Christine Wood Staff Writer
The Sunshine Coast Lions Club of Sechelt is here to serve, and members put that motto into action last week while building a deck for all to enjoy at the new community building in Mission Point Park.
The building used to be a residence and when the District of Sechelt acquired the Mission Point property they realized the building needed repair.
The District got to work revamping the space and soon the Lions Club stepped up to help be a part of that transformation.
“Our motto is ‘we serve,’ that’s why we’re here,” said club president Len Schollen, while working on the deck with a crew of four Lions. “We see this as a great benefit to the community. This building is going to be used by different groups and people for things like meetings and small weddings.”
The club spent a little under $1,500 for the deck project and nine volunteers put in about 80 hours of work to finish it. The cost could have been significantly higher, but lumber was provided by Gibsons Building Supply in Sechelt-.
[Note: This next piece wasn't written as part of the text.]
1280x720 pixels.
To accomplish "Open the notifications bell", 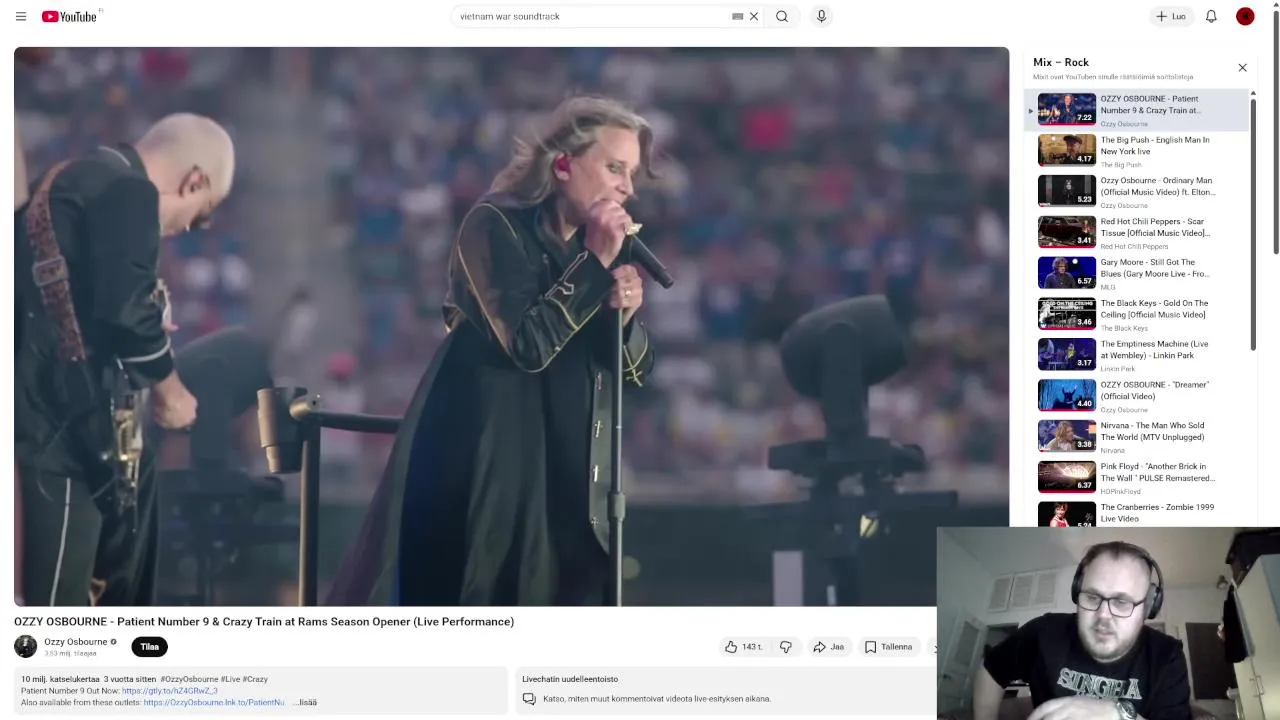I will (1211, 16).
Beneath the new solid wrap-around deck, the Lions hid a time capsule to mark their effort. Inside is a copy of the front page Coast Reporter article telling of their recently opened senior housing complex in Sechelt, some business cards, a club roster and a note for whoever finds the capsule, but they hope it won’t be found for 50 years or more.
“Because we used pressure treated wood, [the deck] shouldn’t need any repairs for probably 50 years. We think it will be a long time until anyone finds it,” said Lion Robert Allen.
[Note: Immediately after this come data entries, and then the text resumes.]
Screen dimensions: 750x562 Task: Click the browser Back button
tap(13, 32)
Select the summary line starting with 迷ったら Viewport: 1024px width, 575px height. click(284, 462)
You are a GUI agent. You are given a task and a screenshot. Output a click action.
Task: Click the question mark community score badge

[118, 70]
This is just one of many community projects the club will be taking on this year.
The group plans to build a viewing area platform in Mission Point Park as well at the mouth of Chapman Creek. That project would be fully accessible and is expected to cost about $3,500.
The Lions also give funds to support KidSport and the Imagination Library program, which provides monthly books for young readers.
Other smaller projects may come their way this year and there is ongoing fundraising in order to add another complex to their seniors’ housing site in Sechelt.
“The Lions club is about helping children, people with disabilities and the elderly,” Schollen noted.
The Sechelt club raises their funds though weekly meat draws on Saturdays at Gilligan’s Pub in Sechelt, the July 1st pancake breakfast they put on, hot dog and hamburger sales at the drag races (as part of a joint effort with the Gibsons club) and the Christmas tree farm they run each year. They also receive some size of gaming grant annually.
The Sunshine Coast Lions Club of Sechelt is one of 4,682 clubs that run in 206 countries around the world. Lions clubs are non-religious, non-political and accept members of all ages, races and nationalities.
“It’s the largest service club organization in the world,” Schollen said.
Despite their world-reaching membership and notable achievements, the Sechelt group has just 22 members.